The trouble is that it’s big, bloated, and complicated, and if we’re honest, it’s pretty slow. This slowness is particularly highlighted in Linux, where a combination of the kernel, GCC and the way linking is done means that it’s quicker to load up a document in MS Word via Wine than it is in OO.o.
This problem dates back to the sheer age of a lot of the code. OpenOffice was originally StarOffice. When StarOffice 1.0 was released, KDE was in its infancy, and Gnome didn’t exist. The developers had to include a lot of their own “desktop platform” code that is simply not needed these days. That’s why OO.o doesn’t even *build* on 64-bit systems, let alone run. I read somewhere that OO.o contains 5 million lines of code. The *entire KDE desktop environment*, which is also written in C++, uses just 3 million loc.
What needs to happen is that instead of pressing on and trying to work around the flaws, Sun needs to step back and see how they can get rid of as much of the legacy code as possible. Keep the features that it has as much as possible, but re-write the GUI so that it uses native toolkits, like Abiword does. Or decide on one toolkit that runs on many platforms, like Qt or GTK+. Split the suite up into separate applications, like MS Office and K-Office.
All this will take a lot of work, but it is possible. It happened with the Mozilla project. A few yaers ago it was big and bloated and contained a lot of legacy Netscape stuff. Then Firefox (or Phoenix as it was then) came along and showed everyone a faster, slimmer, better version of the browser. Pretty soon the Mozilla Foundation re-wrote their long-term plans and concentrated on Firefox instead. And it’s been a huge success.
Sun: be brave, bite the bullet, and do it. The result will be worth it. Even if it contained not a single new feature, a faster, slimmer, better looking OpenOffice 3.0 would attract a lot of open-source developers who are, right now, frightened off by the sheer complexlity of version 2.
That would indeed be nice if sun does do that but we can all dream. I doubt that will happen.

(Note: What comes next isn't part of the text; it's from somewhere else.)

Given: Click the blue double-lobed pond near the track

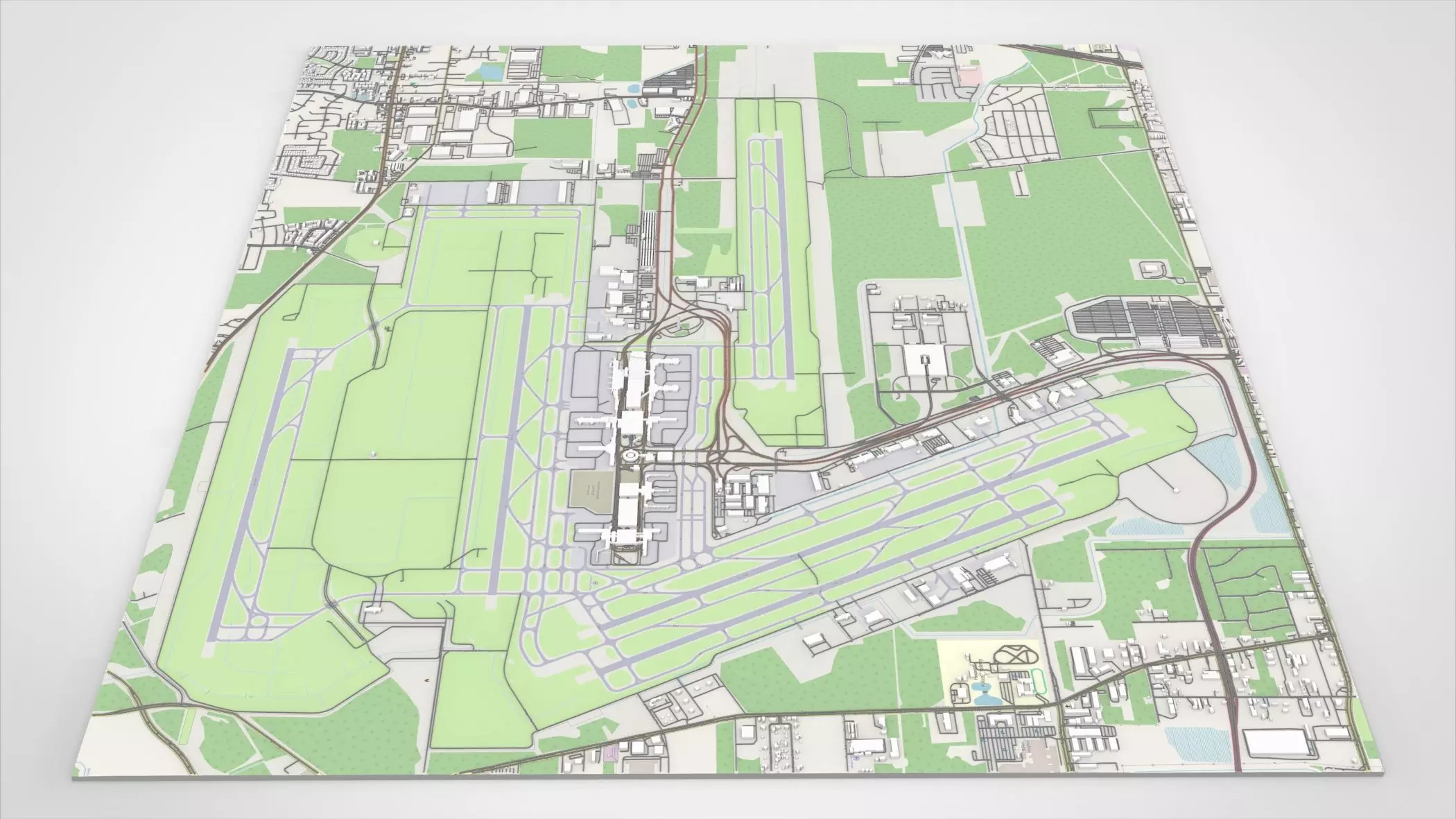Looking at the screenshot, I should coord(985,692).
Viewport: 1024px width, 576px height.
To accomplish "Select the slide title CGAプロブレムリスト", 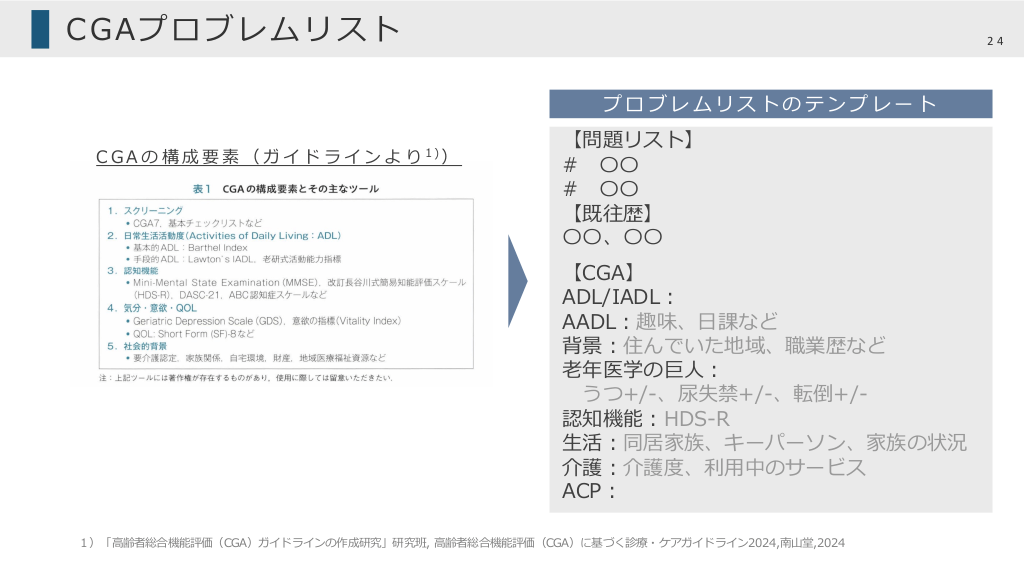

Hear hear! I would definitely use OOo over MSO if it were as light and fast and pretty looking as any of the MSO’s 2000~2007. I once had a 300MHz PII temporarily and with a basic Win98 install on it, I could open Word 2002 instantly, no splash. Office XP and below are light and quick, they did add a lot of bloat in 2003.
Desktop apps slowness is in not permanently connected to Linux.
As an excercise download a trial version of TextMaker for linux, a featurefull commercial wordprocessor. It was written from scratch with linux in mind and it shows. Is starts up almost instantly ,and this from coldstart!
I know a several examples of QT based commercial apps that leave even their KDE equivalents in the dust.
I’ve no idea how did they achieve that.
I do agree the OO code should be cleaned, but I’m sure Firefox is right
example: At least in my experience, the Seamonkey is still faster then Firefox and eats
less resources.
However, the Mozilla example is a much better example:
When Netscape released their NS 4.x code (1998?) it was a mess; The Mozilla
project (and then the Mozilla foundation) had to rewrite/replace most of the
code; In return, the Mozilla 1.0 was far better then Netscape 5.0 could ever
be.
G.
Book publisher “In Pictures” has made some of their OpenOffice.org 2.0 (Base, Calc, Impress, Writer) books available for free download.
http://inpics.net/
Quite the reverse with Firefox. It didn’t make many changes to the engine part of mozilla (xpcom+xul) and was mere UI “debloatization”. Most advances FF made in terms of rendering and leanness are inherited by mozilla suite which is as responsive as FF nowadays.
This actually proves that incremental changes when properly planned can put a downward spiral projects back on track.